Coin cleaning in general has no definitive start date, as when any object looks dirty people are usually inclined to clean it. The practice of coin cleaning during the modern era dates to at least the mid-1800s in the United States. In 1857, half cents and large cents became popular with collectors after they were discontinued due to the rising costs of copper. During this time cleansers were used on these coins to try and make them appear mint red again. Another early recorded example involves the Philadelphia coin cabinet. In 1903, many coins in the collection that had once been in proof condition were now partly covered in a white unattractive coating. An investigation found that the coins in the cabinet (displayed in the Philadelphia Mint since 1838) had at some point been cleaned by an attendant using purchased metal polish, as the coins were "tarnished". The cabinet today resides in the Smithsonian.
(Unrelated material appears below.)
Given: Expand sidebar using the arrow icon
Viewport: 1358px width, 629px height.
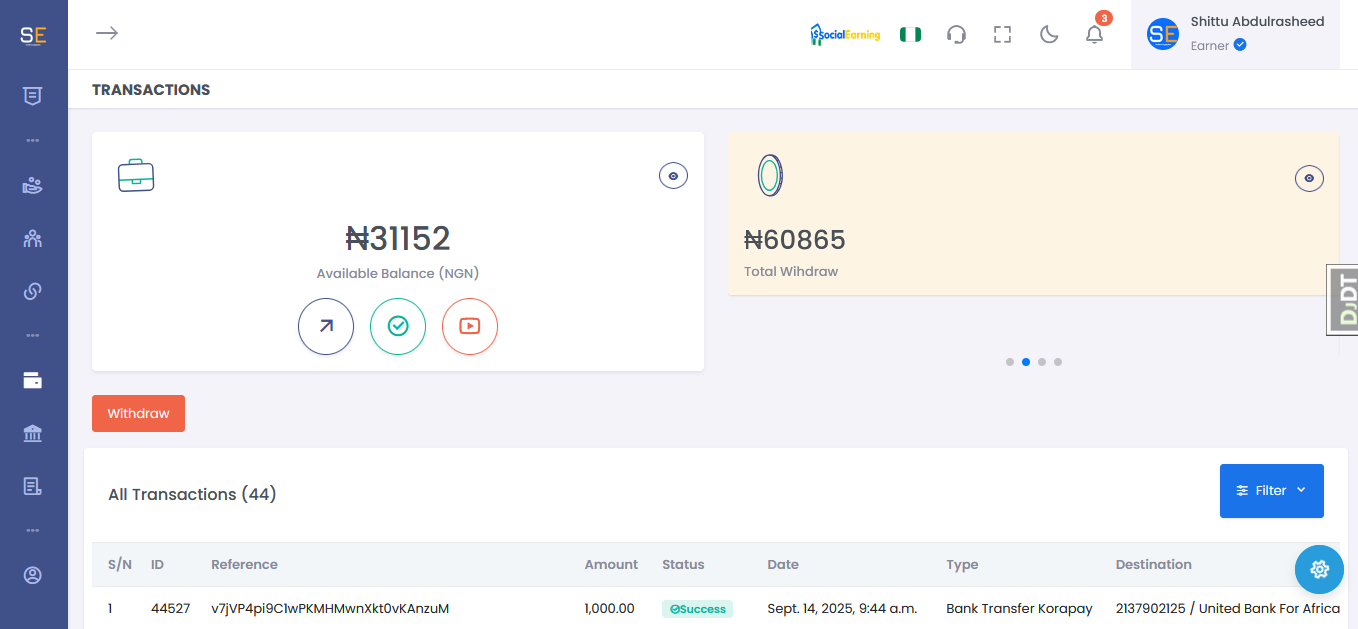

By the 1930s the motto "brilliant is best" was adopted by those in the coin collecting community. Coins that were toned were considered tarnished which caused collectors to brighten up their coins with things like abrasives. Penny boards were even made with instructions on how collectors should properly clean their coins by using a pencil eraser with a little bit of vinegar. The widespread practice of "improving" coins continued into the 1960s with advertisements on lotions and potions with the aim of making coins brilliant again.

According to Q. David Bowers, collectors and coin dealers cleaned and dipped their coins then re-dipped them when the toning re-appeared as a result of these messages. Bowers estimated in 1960 that 90 to 95% of the Lincoln cents sold in the marketplace dated 1910 through the late 1920s were brilliant as a result of dipping. Coins that were cleaned also include the Indian Head cent, starting in the 1960s many now scarce dates were "whizzed" with a rotary wire brush which later destroyed them of value.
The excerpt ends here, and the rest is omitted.